Tumbado boca arriba en la posición inicial de este ejercicio, coloca una banda de resistencia dura sobre las rótulas. Ejerce presión separando las rodillas entre sí y no dejes que esta distancia se modifique. Activa abdomen y glúteo, aprieta el suelo con los talones, no tenses hombros ni cuello, y eleva con fuerza manteniendo la presión de las piernas hacia fuera. Una vez arriba aprieta aún más los glúteos y empieza a descender, vértebra a vertebra, con la curvatura lumbar controlada y dejando las caderas para el último momento.

5.Elevación de caderas con fitball y extensión de piernas

Esta vez vamos a utilizar el fitball de una forma más intensa. Tumbado boca arriba con los talones sobre la pelota y las rodillas bien flexionadas, colócate correctamente y respira profundo. A continuación, ejecuta la elevación de caderas lentamente y, una vez arriba, en lugar de bajar, extiende las piernas hacia delante, estirando las rodillas.
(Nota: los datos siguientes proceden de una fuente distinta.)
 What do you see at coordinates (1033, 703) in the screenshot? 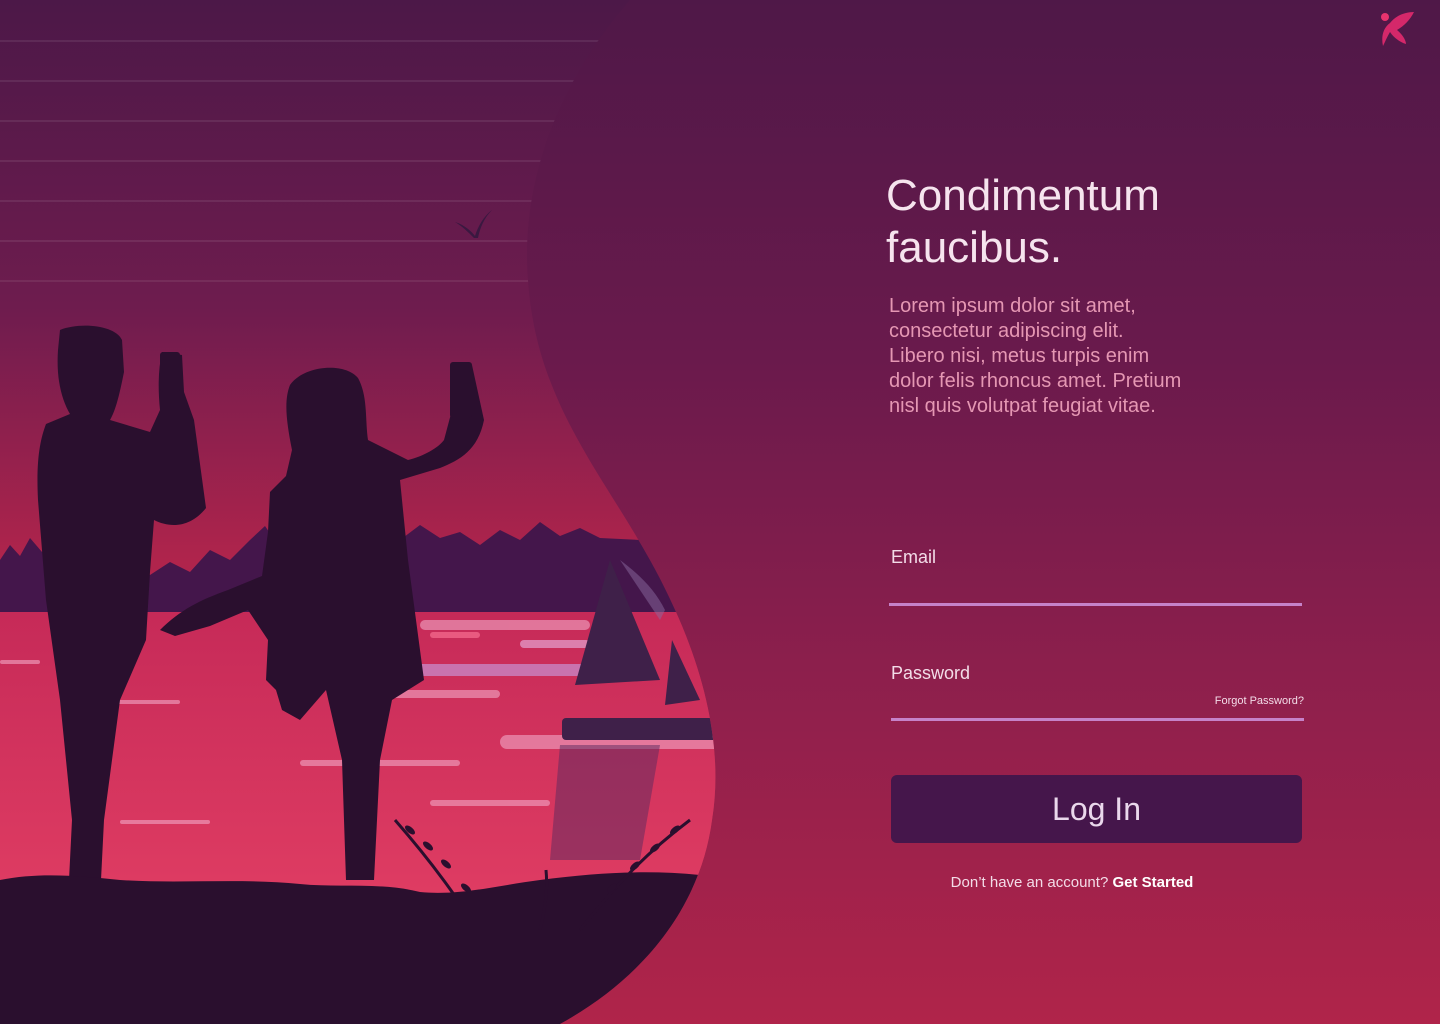
I see `password-input` at bounding box center [1033, 703].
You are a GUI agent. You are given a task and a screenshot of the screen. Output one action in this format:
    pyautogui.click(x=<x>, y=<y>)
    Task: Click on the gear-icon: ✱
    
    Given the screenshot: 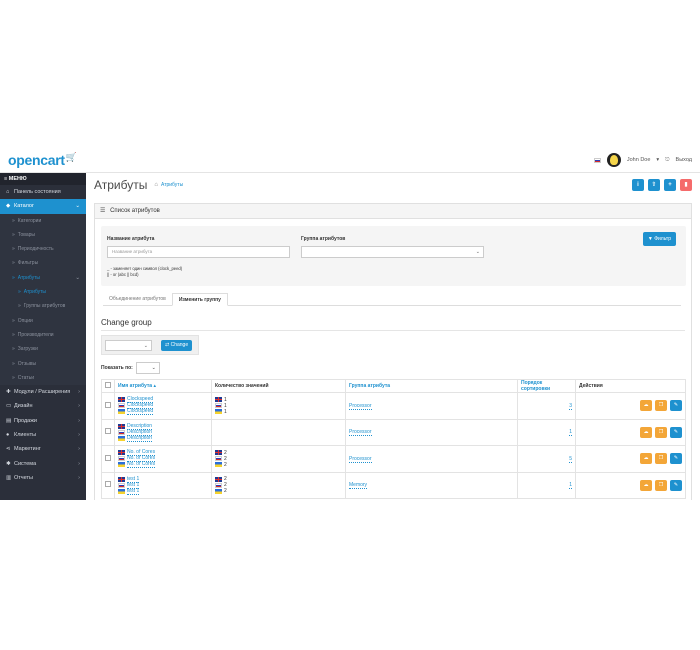 What is the action you would take?
    pyautogui.click(x=8, y=464)
    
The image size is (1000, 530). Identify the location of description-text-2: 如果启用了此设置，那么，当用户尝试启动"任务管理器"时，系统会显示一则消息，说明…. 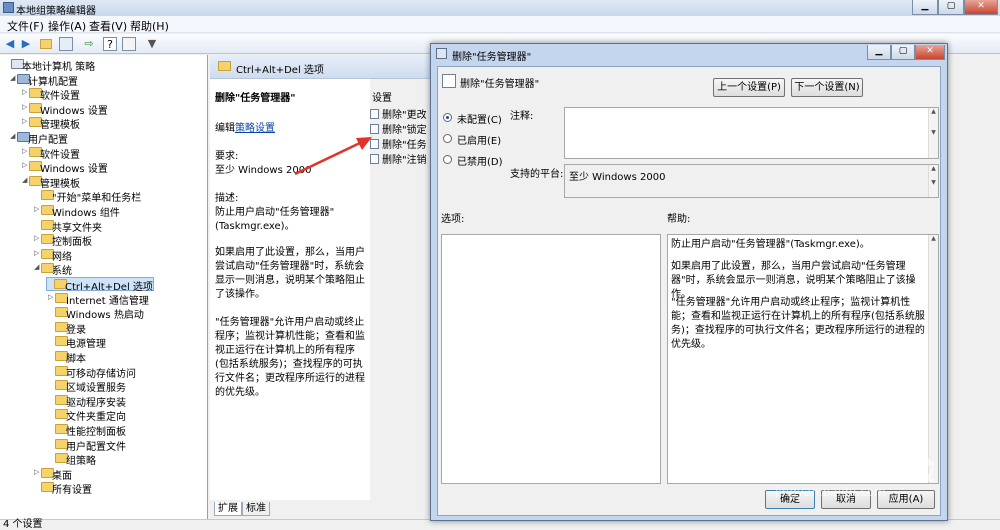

Una vez logres una línea recta con tu cuerpo, sigue con la activación muscular y recupera la postura flexionando las rodillas lentamente. Debes controlar la inestabilidad de la pelota y sentir que el ejercicio surge desde el centro de tu cuerpo.

Conclusiones acerca de la elevación de caderas con material de apoyo

Cualquier ejercicio que integremos en nuestra rutina de entrenamiento, es susceptible a modificarse añadiendo intensidad. Ya sea en la variación del ritmo, repeticiones, tiempo de descanso, peso o materiales. Lo importante es no sentirse estancados, saber que lo estamos dando todo y que nuestro cuerpo lo sabe, lo trabaja y lo evidencia.

En la comodidad no se encuentra el trabajo efectivo. Recuérdalo cuando sientas que tu rutina no te ha aportado satisfacción, o cuando creas que has cumplido sin tan siquiera haber sudado la camiseta. Márcate un objetivo y ¡a cumplirlo!